Esso era quello previsto e programmato nel suo testamento dal Barone Mandralisca, il cui liceo – suo erede unico e universale – nella scienza avrebbe dovuto avere la trave portante dell’insegnamento, pur dovendo essere di nome e di fatto umanistico. Come testimonia anche la funzione del «Direttore degli studi e dei gabinetti di Storia naturale, di Fisica e chimica e di Archeologia, incluso il Medagliere», che doveva essere quella di presiedere agli studi con quotidiana diligenza, di coordinare l’attività didattica e di verificare l’esatta esecuzione dei programmi concordati. Una funzione da affidare a un uomo di “sperimentata dottrina, abilità nel modo di condurre l’insegnamento, e di somma probità, con le quali doti tutte poter degnamente stare a capo del Liceo”.
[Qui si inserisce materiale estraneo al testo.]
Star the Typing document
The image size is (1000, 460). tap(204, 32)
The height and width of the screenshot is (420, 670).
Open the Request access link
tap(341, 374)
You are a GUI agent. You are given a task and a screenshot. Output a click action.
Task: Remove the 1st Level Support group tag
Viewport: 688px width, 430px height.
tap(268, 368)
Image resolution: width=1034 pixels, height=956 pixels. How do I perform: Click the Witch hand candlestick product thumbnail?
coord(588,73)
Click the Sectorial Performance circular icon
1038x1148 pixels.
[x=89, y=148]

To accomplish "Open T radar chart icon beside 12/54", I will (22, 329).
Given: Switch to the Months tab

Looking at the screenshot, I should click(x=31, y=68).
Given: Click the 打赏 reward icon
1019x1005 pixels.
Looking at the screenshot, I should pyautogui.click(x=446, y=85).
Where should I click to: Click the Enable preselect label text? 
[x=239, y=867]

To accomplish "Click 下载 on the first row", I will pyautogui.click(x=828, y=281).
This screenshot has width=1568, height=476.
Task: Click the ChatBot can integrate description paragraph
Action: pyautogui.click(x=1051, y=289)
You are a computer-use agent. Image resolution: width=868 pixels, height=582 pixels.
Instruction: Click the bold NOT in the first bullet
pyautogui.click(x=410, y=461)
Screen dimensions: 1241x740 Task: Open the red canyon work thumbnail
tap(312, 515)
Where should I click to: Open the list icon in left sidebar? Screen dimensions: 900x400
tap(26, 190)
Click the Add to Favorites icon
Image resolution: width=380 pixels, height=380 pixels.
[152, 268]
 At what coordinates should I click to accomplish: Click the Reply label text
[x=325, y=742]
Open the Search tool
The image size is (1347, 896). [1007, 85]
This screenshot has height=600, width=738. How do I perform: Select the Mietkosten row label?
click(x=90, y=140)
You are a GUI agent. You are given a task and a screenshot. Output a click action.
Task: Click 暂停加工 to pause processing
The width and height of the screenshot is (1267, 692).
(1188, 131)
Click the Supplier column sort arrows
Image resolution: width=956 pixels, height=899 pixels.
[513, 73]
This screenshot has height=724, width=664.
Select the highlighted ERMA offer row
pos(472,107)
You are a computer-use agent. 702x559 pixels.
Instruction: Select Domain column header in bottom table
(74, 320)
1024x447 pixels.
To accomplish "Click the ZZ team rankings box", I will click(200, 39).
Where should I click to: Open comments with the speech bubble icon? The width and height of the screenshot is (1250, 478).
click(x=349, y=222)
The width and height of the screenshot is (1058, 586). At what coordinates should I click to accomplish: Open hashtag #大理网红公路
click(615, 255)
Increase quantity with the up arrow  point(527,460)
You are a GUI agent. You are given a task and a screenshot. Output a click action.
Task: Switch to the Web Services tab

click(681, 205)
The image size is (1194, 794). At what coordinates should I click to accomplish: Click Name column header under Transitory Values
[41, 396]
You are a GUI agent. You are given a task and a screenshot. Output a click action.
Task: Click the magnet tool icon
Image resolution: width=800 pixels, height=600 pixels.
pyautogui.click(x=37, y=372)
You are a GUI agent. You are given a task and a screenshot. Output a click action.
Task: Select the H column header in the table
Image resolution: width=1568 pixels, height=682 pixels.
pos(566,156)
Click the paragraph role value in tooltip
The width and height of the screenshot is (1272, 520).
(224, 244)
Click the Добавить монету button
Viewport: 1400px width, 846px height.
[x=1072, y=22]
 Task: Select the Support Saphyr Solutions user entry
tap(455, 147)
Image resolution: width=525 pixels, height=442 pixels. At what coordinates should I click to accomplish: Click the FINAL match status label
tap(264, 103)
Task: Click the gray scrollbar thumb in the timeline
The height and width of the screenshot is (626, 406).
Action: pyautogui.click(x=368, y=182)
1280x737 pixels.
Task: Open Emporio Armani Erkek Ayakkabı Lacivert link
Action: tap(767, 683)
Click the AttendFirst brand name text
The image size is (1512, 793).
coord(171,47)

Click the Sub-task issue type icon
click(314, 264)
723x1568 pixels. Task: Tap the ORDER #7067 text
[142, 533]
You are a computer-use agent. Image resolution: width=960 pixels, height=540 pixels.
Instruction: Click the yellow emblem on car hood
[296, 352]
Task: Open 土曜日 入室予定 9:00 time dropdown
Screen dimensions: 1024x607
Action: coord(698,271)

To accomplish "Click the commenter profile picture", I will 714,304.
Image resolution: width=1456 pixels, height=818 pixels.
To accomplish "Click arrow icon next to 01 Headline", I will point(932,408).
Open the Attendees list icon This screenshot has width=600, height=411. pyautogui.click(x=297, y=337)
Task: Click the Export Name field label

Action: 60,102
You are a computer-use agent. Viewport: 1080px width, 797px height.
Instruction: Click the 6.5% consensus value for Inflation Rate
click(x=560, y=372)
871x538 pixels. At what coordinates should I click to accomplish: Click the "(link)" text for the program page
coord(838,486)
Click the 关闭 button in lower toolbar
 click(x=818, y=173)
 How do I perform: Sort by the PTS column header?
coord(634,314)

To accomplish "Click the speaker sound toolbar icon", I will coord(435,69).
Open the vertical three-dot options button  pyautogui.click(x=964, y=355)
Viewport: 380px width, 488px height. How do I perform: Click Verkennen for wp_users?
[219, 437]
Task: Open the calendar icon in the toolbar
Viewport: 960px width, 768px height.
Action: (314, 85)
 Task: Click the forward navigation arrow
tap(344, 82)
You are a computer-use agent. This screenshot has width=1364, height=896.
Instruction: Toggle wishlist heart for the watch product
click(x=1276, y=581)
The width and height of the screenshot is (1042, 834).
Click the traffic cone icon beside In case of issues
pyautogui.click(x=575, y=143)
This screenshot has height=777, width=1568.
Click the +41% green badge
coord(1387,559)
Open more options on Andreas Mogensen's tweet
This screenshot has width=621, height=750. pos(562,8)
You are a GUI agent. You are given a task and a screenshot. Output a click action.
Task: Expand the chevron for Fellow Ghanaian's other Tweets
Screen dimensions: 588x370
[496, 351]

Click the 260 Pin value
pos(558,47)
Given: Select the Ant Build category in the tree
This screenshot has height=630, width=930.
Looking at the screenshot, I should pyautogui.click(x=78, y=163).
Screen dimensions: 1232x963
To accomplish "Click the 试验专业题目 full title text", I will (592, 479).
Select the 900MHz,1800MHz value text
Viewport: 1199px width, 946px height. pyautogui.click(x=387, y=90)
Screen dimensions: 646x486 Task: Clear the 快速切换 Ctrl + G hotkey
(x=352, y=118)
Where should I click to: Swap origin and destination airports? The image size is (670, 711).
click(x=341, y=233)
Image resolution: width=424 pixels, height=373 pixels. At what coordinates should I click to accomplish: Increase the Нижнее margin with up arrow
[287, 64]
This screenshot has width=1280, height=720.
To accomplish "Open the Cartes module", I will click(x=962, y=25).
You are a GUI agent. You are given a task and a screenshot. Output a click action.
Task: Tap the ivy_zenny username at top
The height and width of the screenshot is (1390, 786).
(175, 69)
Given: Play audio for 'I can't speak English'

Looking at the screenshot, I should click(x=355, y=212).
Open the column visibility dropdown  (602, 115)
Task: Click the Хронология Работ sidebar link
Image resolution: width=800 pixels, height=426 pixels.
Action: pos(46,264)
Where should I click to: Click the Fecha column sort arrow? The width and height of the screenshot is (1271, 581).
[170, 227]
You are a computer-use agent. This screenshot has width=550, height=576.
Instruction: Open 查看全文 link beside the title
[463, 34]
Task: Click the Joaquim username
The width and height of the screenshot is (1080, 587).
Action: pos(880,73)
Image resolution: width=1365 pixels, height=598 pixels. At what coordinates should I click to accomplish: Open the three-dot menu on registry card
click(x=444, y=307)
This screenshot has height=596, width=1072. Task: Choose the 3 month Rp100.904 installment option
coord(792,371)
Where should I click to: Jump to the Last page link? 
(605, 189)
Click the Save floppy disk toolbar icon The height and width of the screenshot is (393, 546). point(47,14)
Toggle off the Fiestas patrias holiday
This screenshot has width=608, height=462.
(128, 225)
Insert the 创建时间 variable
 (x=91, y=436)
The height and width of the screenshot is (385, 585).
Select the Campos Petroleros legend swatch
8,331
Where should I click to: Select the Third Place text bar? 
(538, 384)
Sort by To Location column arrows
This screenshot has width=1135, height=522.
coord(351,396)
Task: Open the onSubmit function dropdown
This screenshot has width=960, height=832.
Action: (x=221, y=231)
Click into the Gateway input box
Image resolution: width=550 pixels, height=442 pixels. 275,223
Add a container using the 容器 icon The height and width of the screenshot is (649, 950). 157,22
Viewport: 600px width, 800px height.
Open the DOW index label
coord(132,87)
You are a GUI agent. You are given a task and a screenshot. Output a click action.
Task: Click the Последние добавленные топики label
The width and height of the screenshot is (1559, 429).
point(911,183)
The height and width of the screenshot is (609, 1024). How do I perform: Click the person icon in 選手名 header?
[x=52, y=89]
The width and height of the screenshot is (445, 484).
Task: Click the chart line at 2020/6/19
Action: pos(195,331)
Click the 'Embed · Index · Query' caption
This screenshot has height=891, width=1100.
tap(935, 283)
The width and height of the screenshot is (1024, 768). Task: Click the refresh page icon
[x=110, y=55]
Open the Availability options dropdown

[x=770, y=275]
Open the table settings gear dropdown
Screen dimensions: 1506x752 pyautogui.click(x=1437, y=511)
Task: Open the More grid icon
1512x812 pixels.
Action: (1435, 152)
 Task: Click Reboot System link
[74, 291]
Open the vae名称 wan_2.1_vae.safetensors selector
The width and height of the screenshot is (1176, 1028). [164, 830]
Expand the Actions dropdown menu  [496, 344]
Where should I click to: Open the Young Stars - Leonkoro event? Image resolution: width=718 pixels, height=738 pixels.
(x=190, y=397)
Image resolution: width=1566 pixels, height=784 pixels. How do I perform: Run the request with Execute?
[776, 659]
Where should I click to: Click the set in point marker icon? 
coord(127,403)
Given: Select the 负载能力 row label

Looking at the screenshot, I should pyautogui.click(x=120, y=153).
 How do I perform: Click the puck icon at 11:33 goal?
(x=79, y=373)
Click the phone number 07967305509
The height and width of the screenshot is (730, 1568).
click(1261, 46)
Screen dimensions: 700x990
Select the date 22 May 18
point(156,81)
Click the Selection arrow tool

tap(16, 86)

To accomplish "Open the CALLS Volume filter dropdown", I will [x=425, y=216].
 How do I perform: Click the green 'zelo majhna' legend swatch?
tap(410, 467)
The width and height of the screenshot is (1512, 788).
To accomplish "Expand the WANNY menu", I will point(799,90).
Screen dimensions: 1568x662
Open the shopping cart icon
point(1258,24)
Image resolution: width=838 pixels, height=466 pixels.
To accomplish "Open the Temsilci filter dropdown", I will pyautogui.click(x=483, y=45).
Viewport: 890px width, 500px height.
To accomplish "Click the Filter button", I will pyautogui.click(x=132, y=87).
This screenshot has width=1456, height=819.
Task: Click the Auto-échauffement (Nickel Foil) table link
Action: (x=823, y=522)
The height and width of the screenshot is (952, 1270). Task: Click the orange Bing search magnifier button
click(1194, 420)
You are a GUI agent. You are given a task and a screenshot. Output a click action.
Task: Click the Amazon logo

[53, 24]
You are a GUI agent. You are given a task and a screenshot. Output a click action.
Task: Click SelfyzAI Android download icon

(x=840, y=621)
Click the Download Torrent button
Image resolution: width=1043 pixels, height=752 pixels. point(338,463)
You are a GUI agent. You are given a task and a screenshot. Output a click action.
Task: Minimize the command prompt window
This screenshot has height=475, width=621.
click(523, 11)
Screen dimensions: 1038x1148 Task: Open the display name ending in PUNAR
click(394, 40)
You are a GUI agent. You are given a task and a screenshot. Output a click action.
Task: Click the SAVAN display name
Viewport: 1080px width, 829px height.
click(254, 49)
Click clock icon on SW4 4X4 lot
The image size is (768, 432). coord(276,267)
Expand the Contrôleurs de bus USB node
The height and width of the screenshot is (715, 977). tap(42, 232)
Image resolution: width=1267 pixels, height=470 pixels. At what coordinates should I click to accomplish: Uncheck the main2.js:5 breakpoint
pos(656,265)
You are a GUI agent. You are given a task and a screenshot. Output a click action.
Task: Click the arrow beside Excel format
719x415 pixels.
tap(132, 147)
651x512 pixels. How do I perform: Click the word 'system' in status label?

Allora non si ponevano i problemi di oggi, quali una sempre più accentuata dicotomia tra istruzione scientifica e cultura umanistica, la riduzione della scienza ad ancella della tecnologia sempre più sofisticata ed invadente. Ma è pur vero che la lungimiranza del Mandralisca ne anticipava il pericolo e prevedeva di scongiurarlo in un armonico coniugio di scienza, nelle sue diverse diramazione, e cultura letteraria basata sullo studio dei classici, senza minimizzare l’apporto del patrimonio scientifico del Museo di Alessandria.
Culturalmente figlio dell’Illuminismo e nel contesto del Positivismo, il Barone Mandralisca non poteva non dare alla scienza il posto che le veniva generalmente riconosciuto. Ma la sua lezione, per l’importanza attribuita ad essa in pratica e sul piano culturale, è oggi più che mai attuale. Soprattutto in virtù di una tradizione del Liceo di grande prestigio nella formazione di individualità di alto livello nelle professioni scientifiche.